GourmetFly offers lodging in bed and breakfasts or county homes. If you stay in the latter, each morning you may walk to the patisserie for warm croissants and then over to a café for espresso. Take the time to linger and soak up a bit of morning sun as the village comes to life. After all you didn’t come all the way to fish in Normandy just for the trout.

Ernie Schwiebert fished with Ritz, and they both agreed that one of the finest aspects about the Risle is Paris, about a two-hour drive away. There would be worse fates than to be forced to suffer a week in the City of Light and drive out every day to fish a different river. All of Normandy’s best are within striking range, and Nick can provide guides or directions to beats you can fish by yourself.

Little of Normandy’s fine trout water can be fished without paying a fee. A day permit on the Risle runs 60 Euros and a license is another 10. Rates are similar on the other rivers. A room for two at a country manor bed and breakfast can be found for slightly less than 100 Euros per night.
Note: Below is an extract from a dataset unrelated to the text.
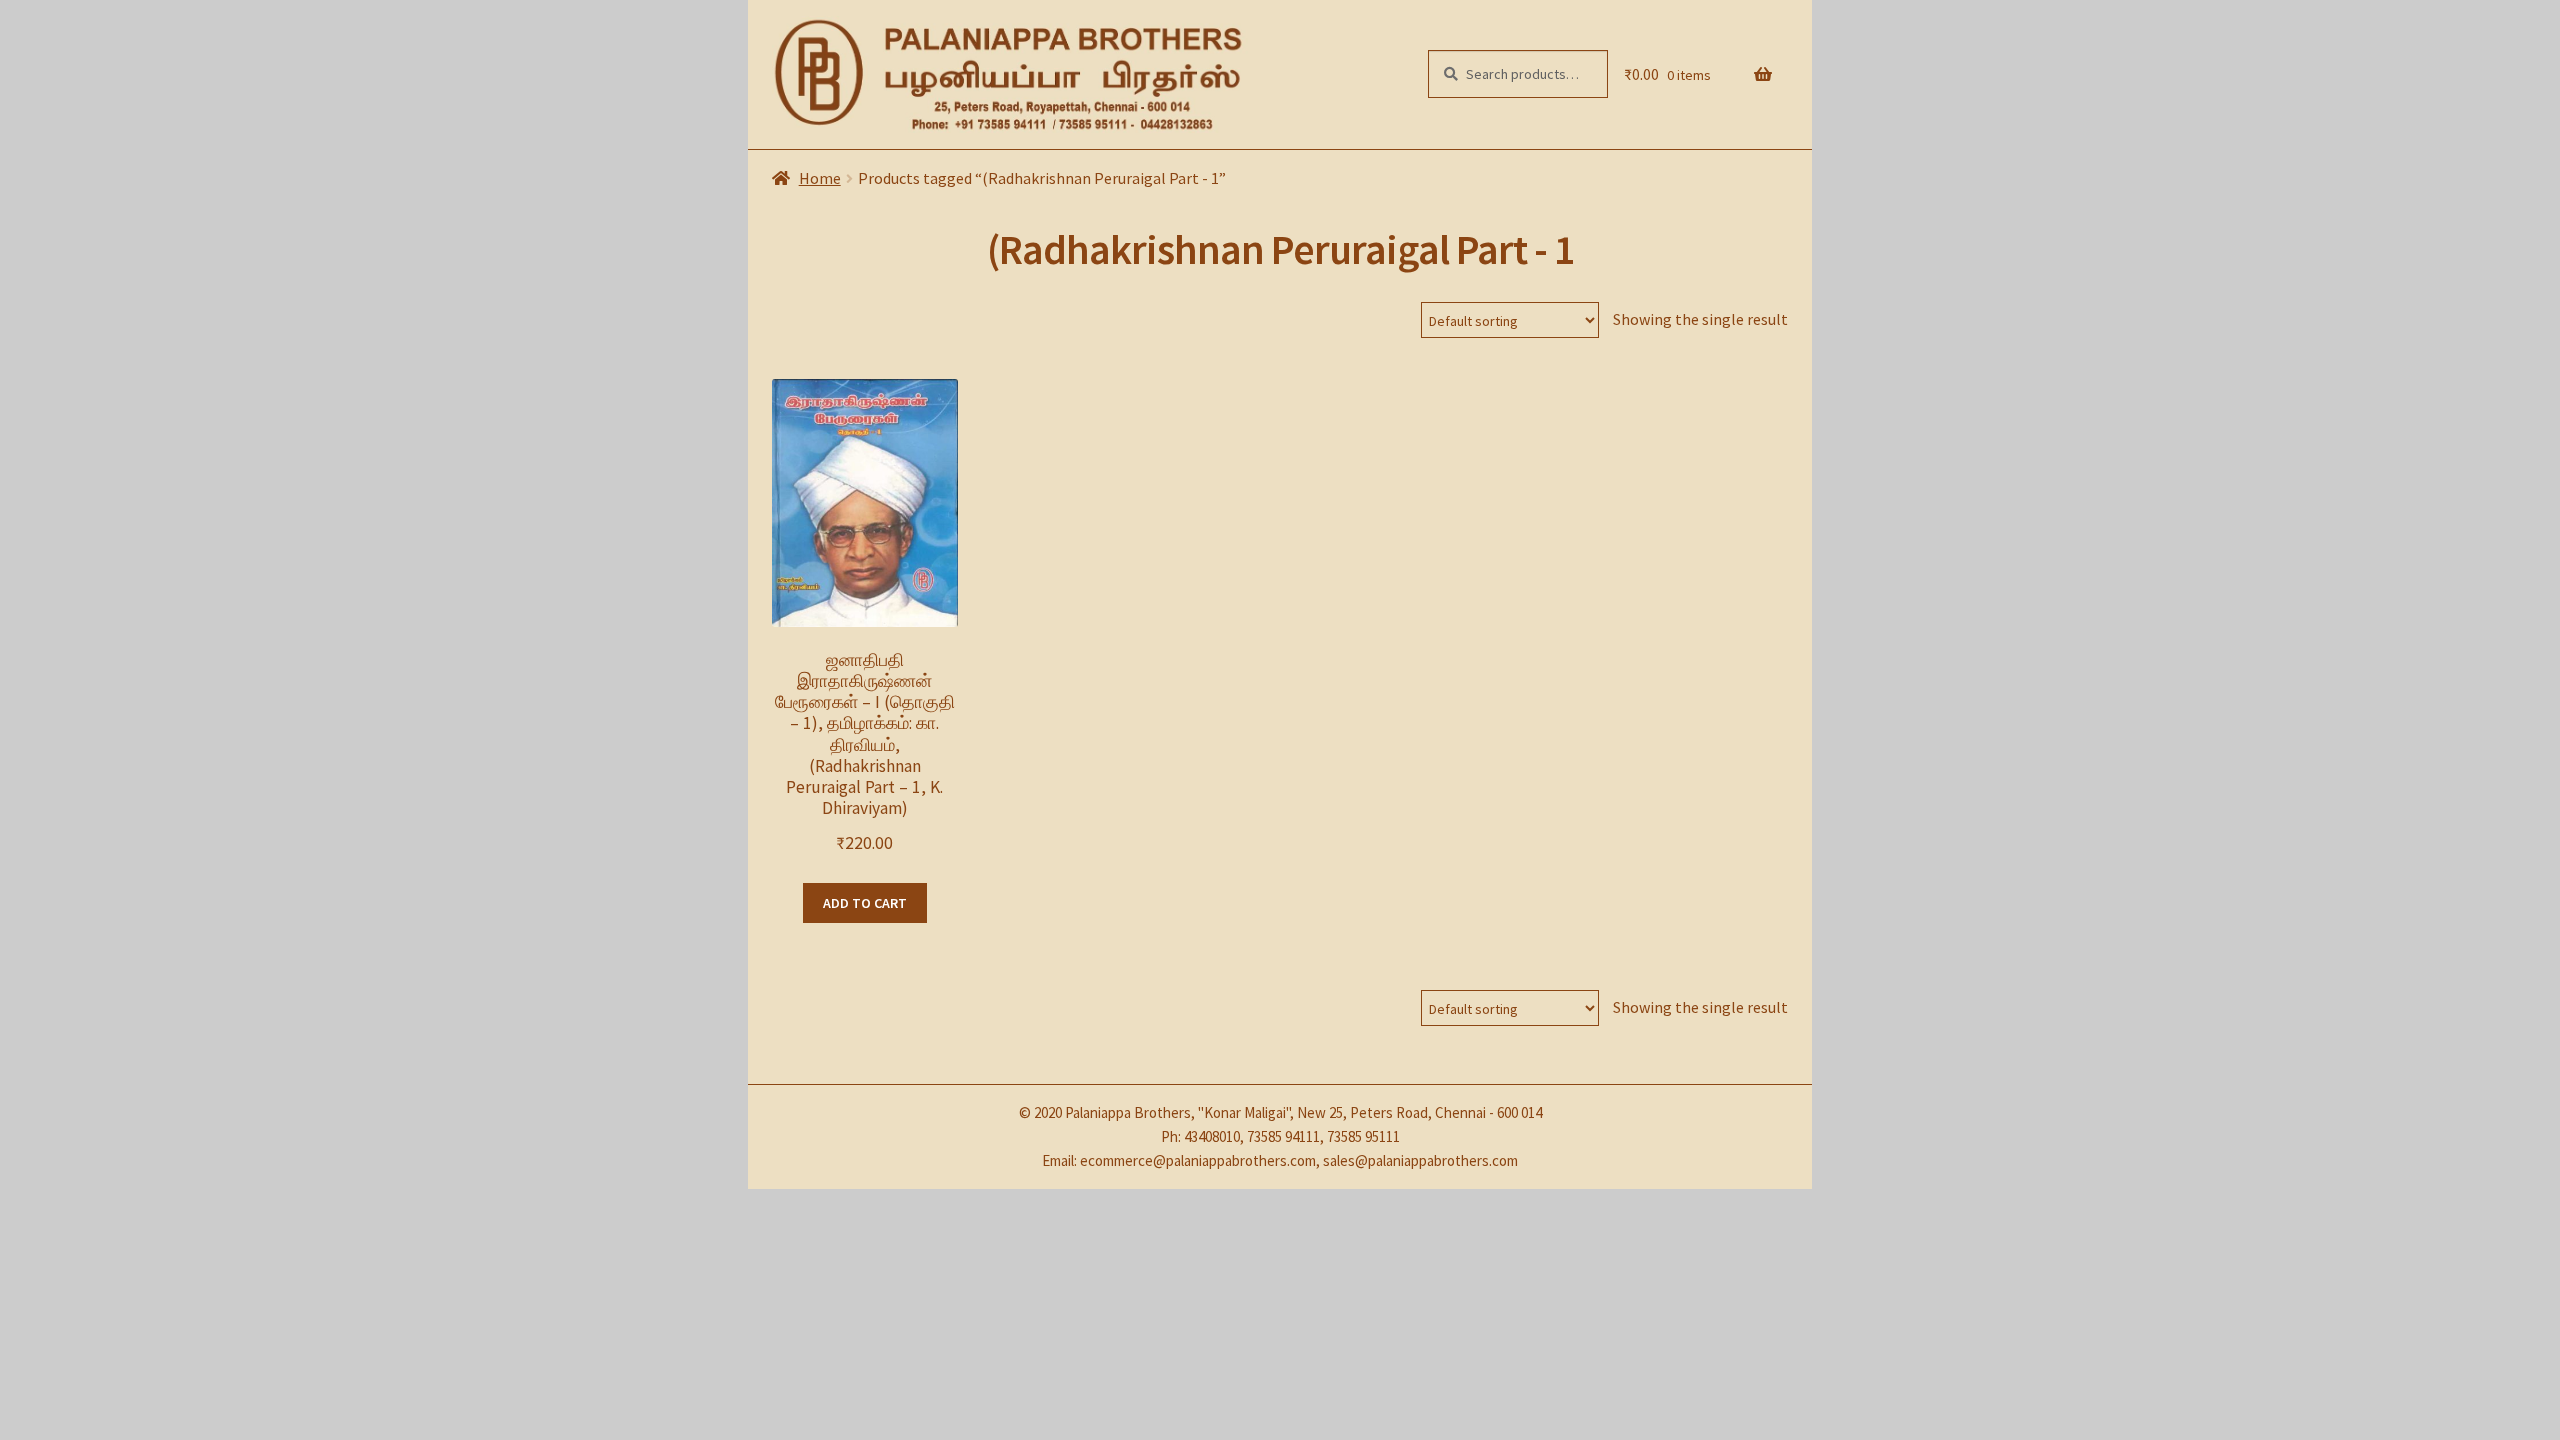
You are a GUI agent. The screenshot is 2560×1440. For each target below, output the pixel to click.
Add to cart (865, 903)
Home (820, 178)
While in Normandy, plan to devote at least a day touring the beaches where the Allies came ashore only 80 miles to the northwest. If time is really tight and only half a day is available, go first to Pointe du Hoc. Deep craters and shattered concrete gun emplacements testify to the furious bombardment that preceded the assault where U.S. Army Rangers scaled its cliff with ropes and ladders borrowed from London’s fire department. Then visit the U.S. Military Cemetery at St. Laurent where 9,387 soldiers, sailors and airmen are buried. More than half of them lost their lives on D-day and most had yet to turn 25. In all, Normandy offers a great deal of history, gourmet French foods and ideal rivers for fly fishing, and GourmetFly is there to help guide you in your travels and make it the trip of a lifetime.